La Stampa 26.5.16
Quando il Pds di Occhetto voleva una riforma stile Renzi
L’ex ministro Mussi: ma la nostra proposta era equilibrata
di Amedeo La Mattina
Oggi
la stragrande maggioranza dei sostenitori del No al referendum
costituzionale militava nei partiti dell’Ulivo e in particolare nel Pds
che nel programma di governo prevedeva il superamento del bicameralismo
paritario. Già nel 1994 gli eredi del Pci proponevano, accanto ad
un’Assemblea nazionale, una «Camera delle Regioni». In più si ipotizzava
una sorta di premierato forte attribuendo al presidente del Consiglio
«il potere di nomina e di revoca dei ministri». Potere che nella riforma
di Renzi non c’è (continua a rimanere in capo al presidente della
Repubblica). Eppure l’allora segretario del Pds Achille Occhetto è
schierato per il No, come Fabio Mussi e Cesare Salvi che è stato
relatore sulla forma di governo nella Bicamerale presieduta da Massimo
D’Alema.
Perché adesso sono contrari a una riforma che, per certi
versi (vedi appunto i poteri del premier), è acqua fresca rispetto a
quella immaginata tanti anni fa? «Acqua fresca un corno», sbotta Mussi.

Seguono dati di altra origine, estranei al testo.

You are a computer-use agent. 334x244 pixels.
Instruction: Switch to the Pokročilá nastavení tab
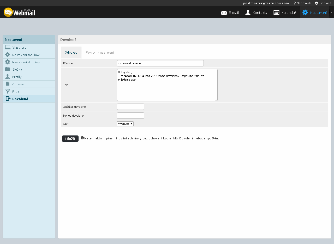[100, 53]
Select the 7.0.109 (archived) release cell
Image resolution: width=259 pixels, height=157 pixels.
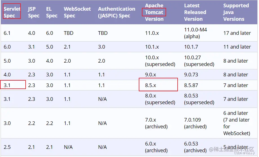(195, 123)
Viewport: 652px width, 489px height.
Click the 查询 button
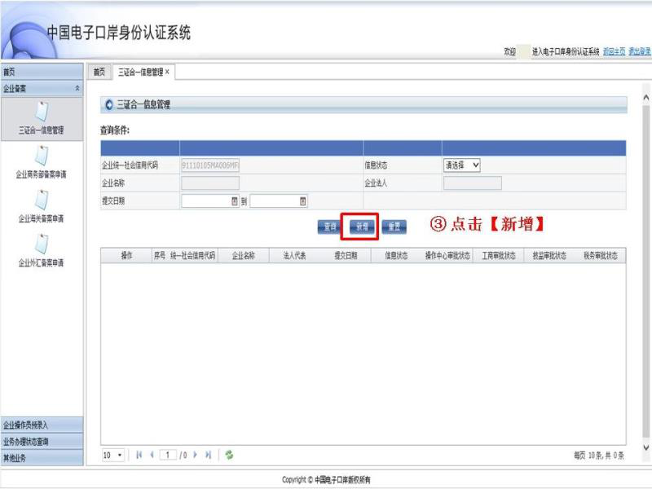(x=329, y=227)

L’ex ministro ed ex capogruppo Pds ferma l’auto sull’Aurelia e spiega
con la sua notoria verve che è «infantile piluccare un po’ di
monocameralismo di Berlinguer e Ingrao, che erano proporzionalisti
accaniti, e un po’ di tesi dell’Ulivo». «Le nostre proposte, dal Pds
all’Ulivo fino alla Bicamerale avevano un equilibrio. Qui - dice Mussi -
il Senato è il massimo della confusione, il potere del premier con
l’Italicum non ha eguali in Occidente. Il voto di lista e il premio di
maggioranza consente a chi ottiene il 25% dei voti al secondo turno di
prendersi tutto il cucuzzaro. E magari al ballottaggio va a votare solo
la metà degli elettori. È la distruzione della democrazia parlamentare. E
poi - si chiede Mussi - Renzi è sicuro di vincere le elezioni?».
Dunque,
nessuna contraddizione tra il No e le proposte del passato. Se c’è poi
una cosa che Occhetto non sopporta è di passare per conservatore. Anzi,
«il mio programma del ’94 dimostra esattamente il contrario. Era un
modello molto più avanzato di quello voluto da Renzi. Proponevo un
monocameralismo vero e una Camera delle Regioni elettiva con una chiara
definizione delle competenze, come punto di unificazione di un sistema
federale. Era una riforma organica e radicale, anche nella forma di
governo: si immaginava una legge elettorale a doppio turno che
realizzasse gli stessi obiettivi conseguiti con l’elezione diretta del
sindaco. Altro che conservatori contro rinnovatori!». Basta con questa
campagna referendaria manichea: «Renzi chiede un plebiscito su di lui e
schiaccia tutti quelli che sono per il No nel campo conservatore. Io lo
so che dentro il fronte del No ci sono veri conservatori, ma sono gli
stessi che erano contro di me allora. Non voglio essere confuso con
loro».
Rottamati sì, conservatori no. E soprattutto la vecchia
guardia della sinistra (molti di loro sono vicini a Sel) vuole che si
parli del merito, non a colpi di anatemi e accuse. E Salvi sul merito
vuole rimanere per ricordare che le proposte della sinistra che arrivano
dagli anni Novanta fino ad oggi, passando per la Bicamerale,
prevedevano o un Senato delle Regioni modello tedesco o eletto
direttamente. «Il bicameralismo di oggi non corrisponde a nessuno di
queste ipotesi. Il Senato non è rappresentativo delle Regioni ma dei
partiti: i consiglieri regionali sono espressione dei partiti non
dell’istituzione Regione». Per Salvi «la riforma è scritta male, non
funzionerà, è il frutto di troppe mediazioni politiche. Ho l’impressione
che la stessa esigenza di governo non verrà realizzata».